Power tools rock, don't do anything by hand you can't farm out to a DA.

Yeh, reckon I'll just come in to uni and use the paint booth as it has an extractor hood (actually wonder if that just pisses it out the wall though...) to do any sanding required.

imdying
13th April 2011, 14:07
Yeh, reckon I'll just come in to uni and use the paint booth as it has an extractor hood (actually wonder if that just pisses it out the wall though...) to do any sanding required.I would be asking the bodyshop people about that before you try it! They might not want a contaminate like that in there booth!

Just sit at the bottom of the garden. It's nowhere near as bad as carbon.

bogan
13th April 2011, 14:11
I would be asking the bodyshop people about that before you try it! They might not want a contaminate like that in there booth!

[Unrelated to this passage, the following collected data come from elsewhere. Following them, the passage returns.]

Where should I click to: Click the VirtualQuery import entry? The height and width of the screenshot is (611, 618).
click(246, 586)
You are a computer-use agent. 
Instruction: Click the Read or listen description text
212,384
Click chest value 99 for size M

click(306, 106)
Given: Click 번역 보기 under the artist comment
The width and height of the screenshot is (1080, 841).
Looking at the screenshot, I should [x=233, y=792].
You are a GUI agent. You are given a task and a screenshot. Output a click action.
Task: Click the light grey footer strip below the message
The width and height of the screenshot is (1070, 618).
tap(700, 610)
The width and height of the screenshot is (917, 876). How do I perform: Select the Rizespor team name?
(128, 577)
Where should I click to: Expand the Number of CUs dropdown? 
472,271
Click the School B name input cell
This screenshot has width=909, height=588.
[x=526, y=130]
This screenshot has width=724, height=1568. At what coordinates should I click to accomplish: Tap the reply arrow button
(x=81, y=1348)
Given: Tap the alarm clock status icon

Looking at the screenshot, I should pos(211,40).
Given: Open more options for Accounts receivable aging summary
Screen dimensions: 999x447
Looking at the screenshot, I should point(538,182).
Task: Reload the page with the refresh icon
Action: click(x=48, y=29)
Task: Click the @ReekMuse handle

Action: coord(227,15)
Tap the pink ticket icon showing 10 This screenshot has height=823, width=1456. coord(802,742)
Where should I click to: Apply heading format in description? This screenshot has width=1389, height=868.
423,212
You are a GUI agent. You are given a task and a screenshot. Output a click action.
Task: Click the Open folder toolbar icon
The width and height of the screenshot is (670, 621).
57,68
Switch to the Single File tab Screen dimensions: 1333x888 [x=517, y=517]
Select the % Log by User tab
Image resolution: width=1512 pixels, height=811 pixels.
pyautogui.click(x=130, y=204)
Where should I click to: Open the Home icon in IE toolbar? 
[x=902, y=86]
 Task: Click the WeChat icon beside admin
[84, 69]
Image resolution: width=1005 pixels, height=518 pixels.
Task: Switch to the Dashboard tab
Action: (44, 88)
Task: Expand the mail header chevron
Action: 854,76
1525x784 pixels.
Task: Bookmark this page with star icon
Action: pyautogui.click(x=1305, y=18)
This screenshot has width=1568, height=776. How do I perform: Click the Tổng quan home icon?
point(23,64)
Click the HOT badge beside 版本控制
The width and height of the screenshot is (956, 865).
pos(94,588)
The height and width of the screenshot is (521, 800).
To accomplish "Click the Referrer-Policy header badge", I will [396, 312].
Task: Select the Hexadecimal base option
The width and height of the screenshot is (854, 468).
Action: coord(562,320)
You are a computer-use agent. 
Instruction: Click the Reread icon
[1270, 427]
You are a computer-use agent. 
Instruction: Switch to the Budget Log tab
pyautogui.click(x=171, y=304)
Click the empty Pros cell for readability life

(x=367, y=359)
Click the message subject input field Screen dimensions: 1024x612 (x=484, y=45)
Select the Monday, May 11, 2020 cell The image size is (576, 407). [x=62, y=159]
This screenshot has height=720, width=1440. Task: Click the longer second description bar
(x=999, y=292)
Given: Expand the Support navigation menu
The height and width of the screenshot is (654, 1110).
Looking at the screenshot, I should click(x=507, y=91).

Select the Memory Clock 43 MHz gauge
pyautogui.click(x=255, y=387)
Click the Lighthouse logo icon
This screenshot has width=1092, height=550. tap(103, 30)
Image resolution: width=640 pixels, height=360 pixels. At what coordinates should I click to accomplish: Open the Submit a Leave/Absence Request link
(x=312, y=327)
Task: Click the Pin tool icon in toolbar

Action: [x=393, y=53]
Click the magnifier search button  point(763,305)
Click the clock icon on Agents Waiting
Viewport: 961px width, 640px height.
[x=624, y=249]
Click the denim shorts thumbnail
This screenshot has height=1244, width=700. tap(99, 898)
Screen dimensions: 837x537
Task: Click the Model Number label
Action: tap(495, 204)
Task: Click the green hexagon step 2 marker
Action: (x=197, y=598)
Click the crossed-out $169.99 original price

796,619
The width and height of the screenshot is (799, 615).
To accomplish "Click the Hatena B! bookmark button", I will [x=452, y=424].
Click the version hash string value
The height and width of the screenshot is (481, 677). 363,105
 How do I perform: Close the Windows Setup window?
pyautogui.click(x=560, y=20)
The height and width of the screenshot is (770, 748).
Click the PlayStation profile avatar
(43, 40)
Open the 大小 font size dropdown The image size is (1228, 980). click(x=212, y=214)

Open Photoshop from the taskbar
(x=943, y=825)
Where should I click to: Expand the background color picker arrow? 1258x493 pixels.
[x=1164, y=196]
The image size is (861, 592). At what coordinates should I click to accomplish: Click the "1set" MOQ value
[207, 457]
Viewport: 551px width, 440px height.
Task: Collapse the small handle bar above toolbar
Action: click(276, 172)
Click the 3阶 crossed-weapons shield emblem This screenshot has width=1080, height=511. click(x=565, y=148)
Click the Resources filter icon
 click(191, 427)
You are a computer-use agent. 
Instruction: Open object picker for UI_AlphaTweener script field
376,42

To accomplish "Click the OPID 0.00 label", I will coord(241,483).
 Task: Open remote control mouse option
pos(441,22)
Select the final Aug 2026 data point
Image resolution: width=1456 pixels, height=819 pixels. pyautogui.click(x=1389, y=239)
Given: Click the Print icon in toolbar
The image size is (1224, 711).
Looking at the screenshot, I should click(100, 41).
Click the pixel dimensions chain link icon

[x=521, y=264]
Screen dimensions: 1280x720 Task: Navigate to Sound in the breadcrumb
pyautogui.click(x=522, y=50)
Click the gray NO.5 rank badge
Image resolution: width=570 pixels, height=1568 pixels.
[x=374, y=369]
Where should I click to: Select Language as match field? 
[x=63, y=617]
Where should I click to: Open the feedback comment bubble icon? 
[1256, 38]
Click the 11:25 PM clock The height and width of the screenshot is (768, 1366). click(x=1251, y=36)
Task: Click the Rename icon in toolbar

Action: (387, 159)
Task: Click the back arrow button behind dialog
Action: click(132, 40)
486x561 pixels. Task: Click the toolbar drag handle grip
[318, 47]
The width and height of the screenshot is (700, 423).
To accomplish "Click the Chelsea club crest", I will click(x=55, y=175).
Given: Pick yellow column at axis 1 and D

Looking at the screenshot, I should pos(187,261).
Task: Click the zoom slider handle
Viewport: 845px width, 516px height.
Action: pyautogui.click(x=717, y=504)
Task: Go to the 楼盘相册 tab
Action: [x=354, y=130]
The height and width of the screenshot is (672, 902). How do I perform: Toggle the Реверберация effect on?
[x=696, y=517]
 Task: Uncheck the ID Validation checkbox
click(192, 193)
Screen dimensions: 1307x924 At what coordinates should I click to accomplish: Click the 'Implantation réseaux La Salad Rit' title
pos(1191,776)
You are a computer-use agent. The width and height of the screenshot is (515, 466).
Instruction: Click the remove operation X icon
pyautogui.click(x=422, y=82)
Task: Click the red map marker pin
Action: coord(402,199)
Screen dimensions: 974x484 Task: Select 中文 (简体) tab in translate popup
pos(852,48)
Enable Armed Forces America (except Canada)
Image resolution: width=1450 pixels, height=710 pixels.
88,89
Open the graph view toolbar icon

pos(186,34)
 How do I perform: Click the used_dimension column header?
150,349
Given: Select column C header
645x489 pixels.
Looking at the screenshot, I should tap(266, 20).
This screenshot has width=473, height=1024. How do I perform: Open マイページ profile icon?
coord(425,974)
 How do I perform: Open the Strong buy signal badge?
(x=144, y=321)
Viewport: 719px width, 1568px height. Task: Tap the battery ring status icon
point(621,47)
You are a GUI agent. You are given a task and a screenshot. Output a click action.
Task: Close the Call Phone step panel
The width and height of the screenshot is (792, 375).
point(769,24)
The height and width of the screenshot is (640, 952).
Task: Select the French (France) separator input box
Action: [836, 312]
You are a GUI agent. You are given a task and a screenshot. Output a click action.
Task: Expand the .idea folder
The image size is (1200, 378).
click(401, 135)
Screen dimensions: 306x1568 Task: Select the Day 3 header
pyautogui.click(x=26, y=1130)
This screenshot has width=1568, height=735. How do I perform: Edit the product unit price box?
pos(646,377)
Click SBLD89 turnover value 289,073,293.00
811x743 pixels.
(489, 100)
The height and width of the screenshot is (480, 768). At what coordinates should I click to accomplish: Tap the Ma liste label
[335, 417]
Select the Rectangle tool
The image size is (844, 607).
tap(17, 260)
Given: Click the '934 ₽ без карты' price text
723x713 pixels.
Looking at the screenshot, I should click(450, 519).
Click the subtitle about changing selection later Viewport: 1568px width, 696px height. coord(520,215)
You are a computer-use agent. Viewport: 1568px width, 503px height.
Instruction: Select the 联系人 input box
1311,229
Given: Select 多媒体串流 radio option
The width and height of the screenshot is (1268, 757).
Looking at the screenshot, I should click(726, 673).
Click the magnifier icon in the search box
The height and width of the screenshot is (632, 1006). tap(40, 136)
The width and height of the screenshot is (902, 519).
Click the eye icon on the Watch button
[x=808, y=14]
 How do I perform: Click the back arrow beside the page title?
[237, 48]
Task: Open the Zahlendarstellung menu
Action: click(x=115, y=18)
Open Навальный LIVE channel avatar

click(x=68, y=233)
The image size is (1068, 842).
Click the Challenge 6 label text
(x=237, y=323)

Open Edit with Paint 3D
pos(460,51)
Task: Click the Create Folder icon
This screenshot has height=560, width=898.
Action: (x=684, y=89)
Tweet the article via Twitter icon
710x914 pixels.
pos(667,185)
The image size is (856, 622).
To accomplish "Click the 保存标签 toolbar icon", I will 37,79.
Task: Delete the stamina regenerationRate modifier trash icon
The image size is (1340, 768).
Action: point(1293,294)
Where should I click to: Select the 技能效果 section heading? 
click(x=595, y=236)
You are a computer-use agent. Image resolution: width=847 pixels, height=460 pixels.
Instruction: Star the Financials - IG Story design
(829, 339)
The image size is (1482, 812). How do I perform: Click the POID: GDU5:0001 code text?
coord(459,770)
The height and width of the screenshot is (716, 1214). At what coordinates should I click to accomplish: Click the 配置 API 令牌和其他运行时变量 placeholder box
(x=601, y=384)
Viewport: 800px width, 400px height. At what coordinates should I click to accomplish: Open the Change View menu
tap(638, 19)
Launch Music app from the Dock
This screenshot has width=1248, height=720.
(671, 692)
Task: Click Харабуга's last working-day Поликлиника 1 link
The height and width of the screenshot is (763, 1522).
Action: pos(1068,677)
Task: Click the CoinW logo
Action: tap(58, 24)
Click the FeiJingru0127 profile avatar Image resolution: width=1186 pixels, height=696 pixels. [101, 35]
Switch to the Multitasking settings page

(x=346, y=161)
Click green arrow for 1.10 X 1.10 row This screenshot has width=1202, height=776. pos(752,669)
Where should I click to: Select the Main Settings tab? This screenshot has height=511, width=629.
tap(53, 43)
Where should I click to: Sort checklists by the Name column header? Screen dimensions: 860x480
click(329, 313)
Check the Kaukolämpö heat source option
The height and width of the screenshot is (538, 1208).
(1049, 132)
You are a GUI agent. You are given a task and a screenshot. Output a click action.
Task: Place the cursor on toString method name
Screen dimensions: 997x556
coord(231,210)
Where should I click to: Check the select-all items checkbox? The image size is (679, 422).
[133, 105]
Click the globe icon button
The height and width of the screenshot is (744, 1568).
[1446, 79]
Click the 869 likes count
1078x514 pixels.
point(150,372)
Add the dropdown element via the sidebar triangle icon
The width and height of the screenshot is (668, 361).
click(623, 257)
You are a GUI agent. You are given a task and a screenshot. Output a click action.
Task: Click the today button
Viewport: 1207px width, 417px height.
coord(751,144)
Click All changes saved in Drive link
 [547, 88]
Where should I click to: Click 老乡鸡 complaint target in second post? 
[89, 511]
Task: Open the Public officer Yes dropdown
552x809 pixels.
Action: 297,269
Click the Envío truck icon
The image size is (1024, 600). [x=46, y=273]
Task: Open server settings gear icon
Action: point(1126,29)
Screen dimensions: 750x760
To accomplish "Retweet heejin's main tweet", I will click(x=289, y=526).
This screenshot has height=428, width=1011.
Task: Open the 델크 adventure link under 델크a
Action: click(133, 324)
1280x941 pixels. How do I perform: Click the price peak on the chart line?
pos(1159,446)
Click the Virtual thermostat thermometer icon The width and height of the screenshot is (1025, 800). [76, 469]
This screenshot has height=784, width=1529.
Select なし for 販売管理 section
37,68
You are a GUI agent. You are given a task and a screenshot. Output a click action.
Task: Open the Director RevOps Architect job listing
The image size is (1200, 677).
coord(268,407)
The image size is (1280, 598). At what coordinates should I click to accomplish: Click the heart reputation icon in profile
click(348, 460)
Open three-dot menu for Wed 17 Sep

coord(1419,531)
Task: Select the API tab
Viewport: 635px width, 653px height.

Just sit at the bottom of the garden. It's nowhere near as bad as carbon.

see how it goes, apart from the joins in the plastic, I doubt there will be bugger all sanding required anyway. If i get this one sorted, I'm thinking a carbon/kevlar tank next, made the traditional way with female split molds.

CookMySock
13th April 2011, 15:50
I doubt there will be bugger all sanding required anyway.:blink::killingme </10 chars>

imdying
13th April 2011, 15:52
I'm thinking a carbon/kevlar tank next, made the traditional way with female split molds.Definitely the best choice for your first multi mold part.

bogan
13th April 2011, 16:12
:blink::killingme </10 chars>


Definitely the best choice for your first multi mold part.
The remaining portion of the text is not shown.